The Aggregated Feedback System refines searches by incorporating historical feedback for long-term personalized results.
- Feedback Processing: Converts feedback into a binary form and applies a time-weighted decay factor for recent interactions.
- Score Adjustment: Adjusts scores based on the feedback factor, balancing exploration with exploitation.
- Time-Sensitive Refinement: Recent feedback has more influence, adapting to changing preferences.
- Final Refinement: Combines adjusted scores with original relevance for re-ranked results.
/FrameFinderLE/
│
├── database/
│ ├── encoded_frames.pt
│ ├── index_caption_hashtag_dict_v2.json
│ ├── key_frame_folder_reduced.zip
│ ├── merged_index_hnsw_baseline_v0.bin
│ ├── merged_index_hnsw_baseline_v2.bin
│ ├── graph_data_full.pkl
│ ├── hashtag_embeddings.pkl
│ ├── hashtag_embeddings.bin
│ ├── __init__.py
│ └── db_init.py
│
├── diagram/
│ └── FrameFinderLE_diagram.png
│
├── models/
│ ├── __init__.py
│ └── model_init.py
│
├── routers/
│ ├── __init__.py
│ ├── data_router.py
│ ├── feedback_router.py
│ ├── home_router.py
│ ├── process_query_router.py
│ ├── search_router.py
│ └── update_results_router.py
│
├── static/
| ├── script/
| │ ├── home_script.js
| │ ├── popup_mess_script.js
| │ ├── show_results_script.js
| │ └── update_results_script.js
│ ├── style/
| │ ├── home_style.js
| │ ├── popup_mess.js
| │ └── show_results_style.js
│ └── images/
│ └── key_frame_folder_reduced/
│ ├── key_frame_folder_videos-l01
│ │ ├── keyframe_L01_V001
│ │ │ ├── 0000161_6.44.webp
│ │ │ ├── 0000350_13.98.webp
│ │ │ └── ...
│ │ └── ...
│ ├── key_frame_folder_videos-l02
│ │ ├── keyframe_L02_V002
│ │ │ ├── 0000010_0.35.webp
│ │ │ ├── 0000040_1.3165.webp
│ │ │ └── ...
│ │ └── ...
│ └── ...
│
├── templates/
│ ├── data.html
│ ├── home.html
│ ├── layout.html
│ ├── results_content.html
│ ├── show_results.html
│ └── v0_search_results.html
│
├── tools/
│ ├── __init__.py
│ ├── aggregated_refining.py
│ ├── faiss_retrieval.py
│ ├── feedback_processing.py
│ ├── graph_based_image_retrieval.py
│ ├── hashtags_generating.py
│ ├── hashtags_processing.py
│ ├── immediate_refining.py
│ ├── info_extracting.py
│ ├── query_encoding.py
│ ├── results_display.py
│ ├── search_utils.py
│ └── utils.py
│
├── __init__.py
├── app_notebook.ipynb
├── app.py
├── README.md
└── requirements.txt
- Running the Application with Docker (via Docker Hub)
- Prerequisites: Install Docker on your machine.
- Steps:
Pull the Docker image from Docker Hub:
docker pull thuyhale/frame_finder_le:latest
Run the Docker container:
docker run -p 8000:8000 thuyhale/frame_finder_le:latest
Open your browser and navigate to:
http://localhost:8000
- Running the Application without Docker
- Prerequisites:
- Install Python 3.9 or higher.
- Install pip.
- (Optional) Set up a virtual environment.
- Steps:
Clone the repository:
git clone https://github.com/ThuyHaLE/FrameFinderLE.git
cd FrameFinderLE
Install the required dependencies:
pip install -r requirements.txt
Load database
import gdown
#Load and unzip images, store at static/images
gdown 1-92UIqmQ5ODeZlSQ61cjFmUdLVZZ_HfV #Load key frame folder (key_frame_folder_reduced.zip)
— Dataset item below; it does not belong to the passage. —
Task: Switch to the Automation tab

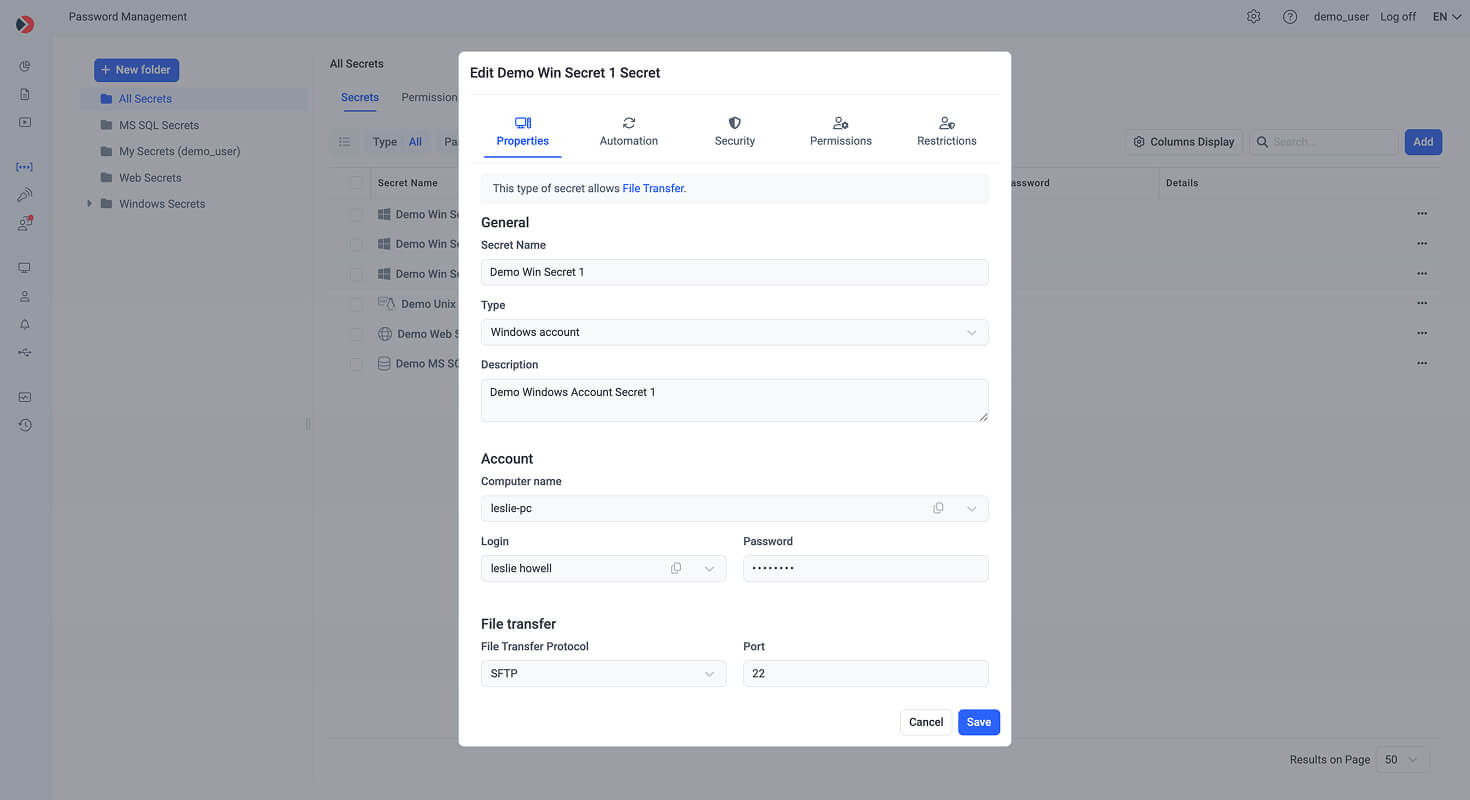Action: [629, 132]
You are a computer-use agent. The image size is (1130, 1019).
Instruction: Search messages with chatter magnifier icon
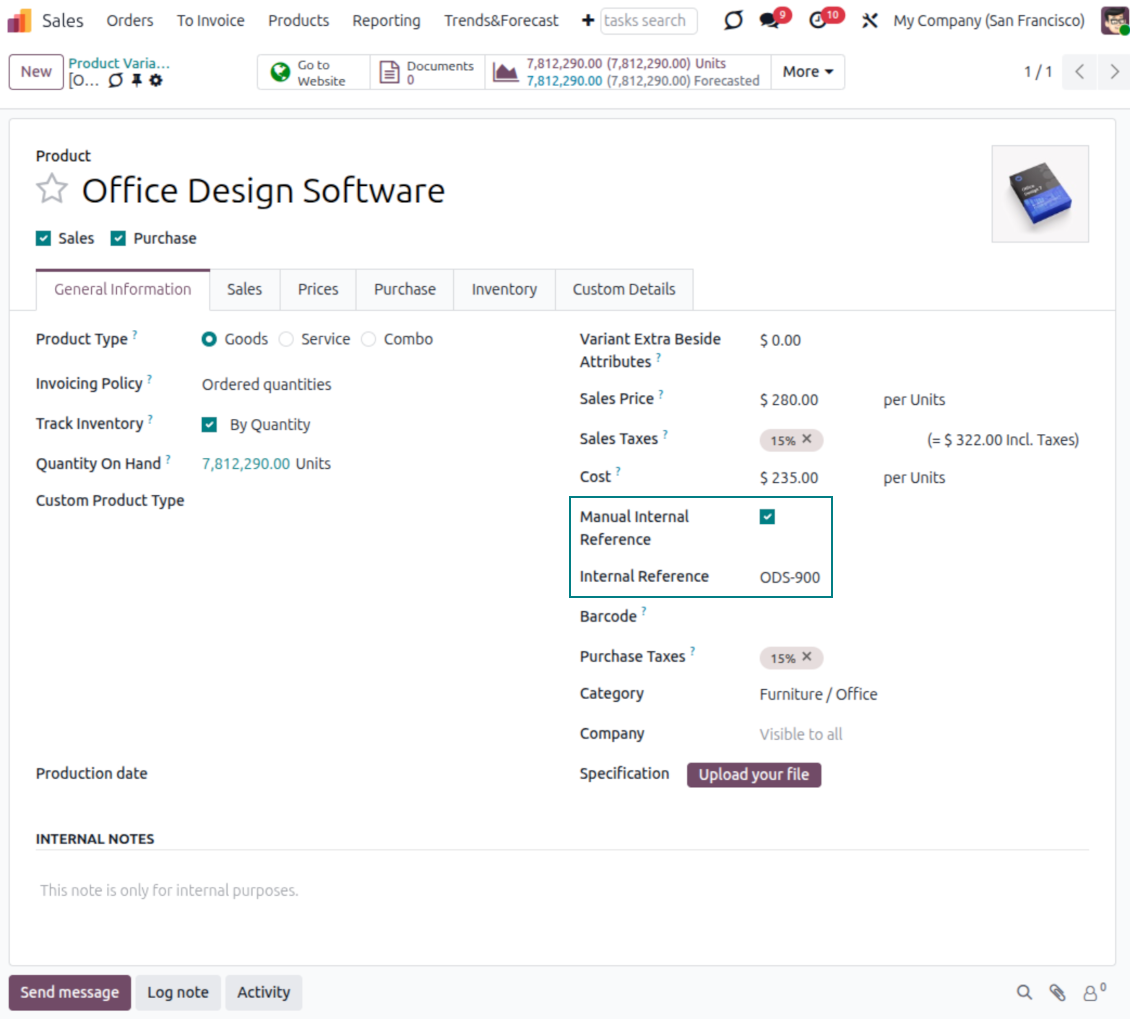pos(1024,992)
unzip -q key_frame_folder_reduced.zip -d static/images #Unzip key frame folder (key_frame_folder_reduced)
#Load database, store at database/
cd FrameFinderLE/database
#Load FAISS
gdown 1-CDUlIAIYAk5L87tXlYFosbUXQQANam8 #Load annotation (index_caption_hashtag_dict_v2.json)
gdown 1EvNEWTNPe8Tk20-Tn0O6BwAgURLJTHZP #Load database CLIP_v0 (merged_index_hnsw_baseline_v0.bin)
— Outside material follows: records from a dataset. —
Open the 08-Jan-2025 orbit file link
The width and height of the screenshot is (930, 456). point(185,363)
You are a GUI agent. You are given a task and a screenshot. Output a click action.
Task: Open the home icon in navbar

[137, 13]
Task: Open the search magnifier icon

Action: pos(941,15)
gdown 1-85d-oCWU39o9d8Ie0c5093fKTp0IpwO #Load database CLIP_v2 (merged_index_hnsw_baseline_v2.bin)
#Load GRAFA
gdown 1-AotePkVml3iQONPxCZeK-gDjQFI0Asb #Graph database (graph_data_full.pkl)
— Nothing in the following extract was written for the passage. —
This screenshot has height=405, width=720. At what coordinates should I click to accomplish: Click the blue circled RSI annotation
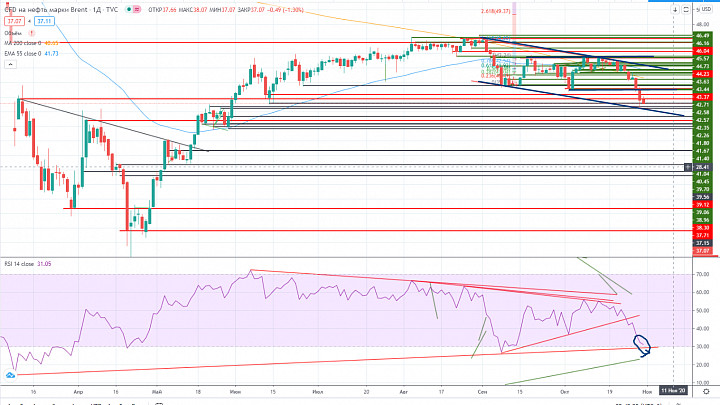tap(642, 345)
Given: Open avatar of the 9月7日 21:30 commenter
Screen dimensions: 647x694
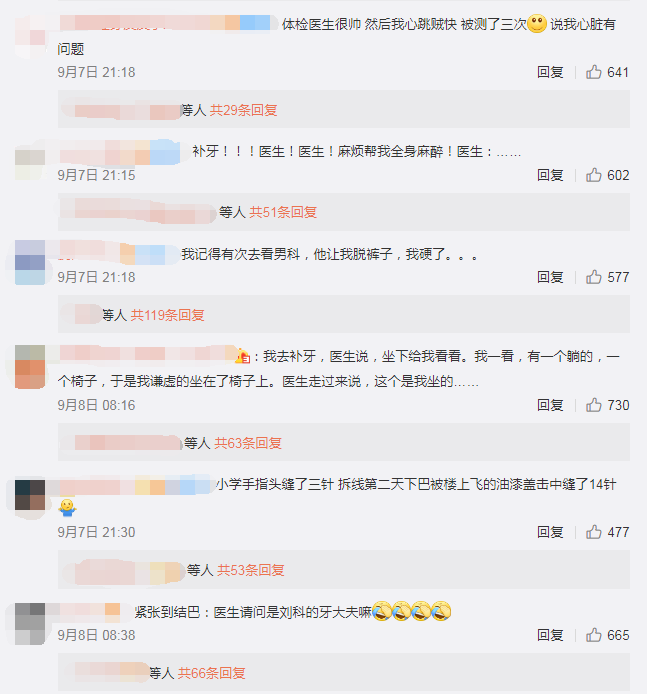Looking at the screenshot, I should point(30,495).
gdown 1ZRt1-qvJP2CJcWzGykWQVN9JLHBS5XFR #List of hashtag embeddings (hashtag_embeddings.pkl)
gdown 1tZyr1h8yDJO_CXuMn5ounEEdiFKD530d #List of hashtag embeddings (hashtag_embeddings.bin)
gdown 1-KQx8lD7tHJH-RpbLE9gUBA8k_VV5fsI #Load encoded frames
Run the application:
uvicorn app:app --reload
Open your browser and navigate to:
http://localhost:8000
[Updating...]
[Updating...]
[Updating]
This project is licensed under the Apache License 2.0 - see the LICENSE file for details.